El día 24 de julio, por expreso deseo del papa Francisco, celebramos en la Iglesia la “II Jornada Mundial de los Abuelos y de los Mayores”. Con el lema, tomado del salmo 92, “En la vejez seguirán dando frutos”, el Santo Padre nos invita a acercarnos a las personas mayores para descubrir en ellas testimonios vivientes de la presencia de Dios y para valorar sus importantes aportaciones a la convivencia familiar, a la sociedad y a la Iglesia.
En una sociedad individualista y consumista como la nuestra, muchos consideran la ancianidad como una enfermedad, con la que es mejor no entrar en contacto para no tener que compartir las preocupaciones y problemas de los abuelos y de los mayores. Este modo de pensar y actuar con frecuencia es expresión de la “cultura del descarte”, que cierra los ojos y el corazón ante las fragilidades y los problemas de los demás.
Ciertamente, la ancianidad no es fácil de entender ni de vivir, pues ni los jóvenes ni los adultos hemos sido preparados para afrontarla. Las sociedades más desarrolladas invierten importantes medios para el cuidado y la atención de los mayores, pero no utilizan las claves necesarias para interpretarla, “ofrecen planes de asistencia, pero no proyectos de existencia”. Por eso, resulta difícil mirar hacia el futuro para vislumbrar un horizonte seguro al que dirigir nuestros pensamientos y nuestros pasos.
En medio de la desesperanza y del desánimo, provocados por el debilitamiento de las fuerzas o por la misma enfermedad, Dios nos invita siempre a seguir esperando y a experimentar su presencia cercana y amiga, a pesar de las canas y la vejez. Dios continúa dando vida en todos los estadios de la existencia y no permitirá que seamos derrotados por el mal ni por el sufrimiento, pues la vejez no es una condena sino una bendición.
La ancianidad no es una etapa inútil, en la que debamos alejarnos de los demás, sino una oportunidad para seguir dando frutos. Desde la experiencia de los años vividos, los mayores pueden ofrecernos el testimonio de su fe en Dios y la revolución de la ternura, una revolución espiritual y pacífica de la que deben ser protagonistas. Esto exige una auténtica conversión para reconocer al otro como un verdadero hermano.

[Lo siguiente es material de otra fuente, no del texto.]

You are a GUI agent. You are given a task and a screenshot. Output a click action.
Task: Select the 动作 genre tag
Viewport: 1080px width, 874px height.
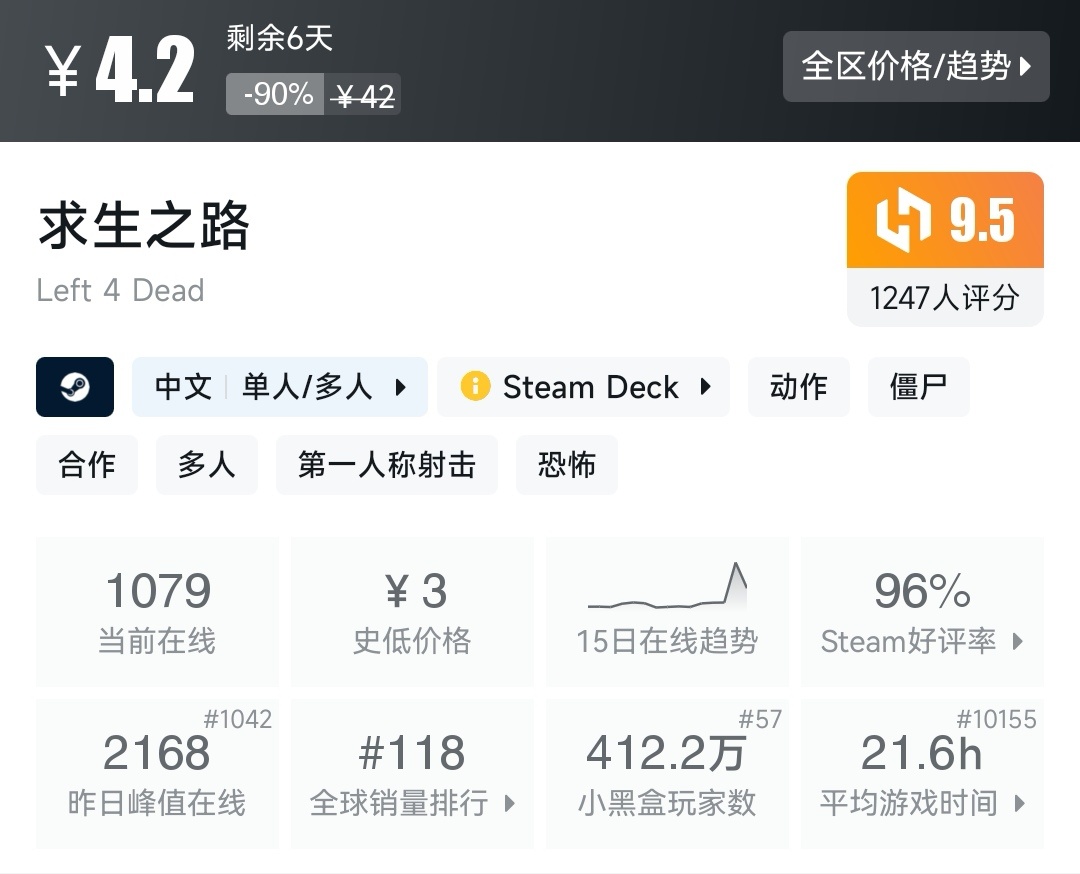pyautogui.click(x=798, y=387)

La Iglesia y cada comunidad cristiana ha de celebrar esta jornada asumiendo el propósito de orar por los mayores, de visitarlos y escucharlos, especialmente a quienes están más solos en sus casas o residencias. Visitar a los mayores, además de ser una obra de misericordia en este tiempo, puede ayudarles a cambiar el sentido de la existencia, a descubrir el amor de sus semejantes y a seguir esperando ante el futuro.
Que la Santísima Virgen, la Madre del amor y de la ternura, nos ayude a jóvenes y ancianos a ser artífices de la revolución de la ternura para afrontar juntos las soledades de nuestro mundo y los sufrimientos provocados por el demonio de la guerra.
Con mi sincero afecto y bendición, feliz día de los abuelos y de los mayores.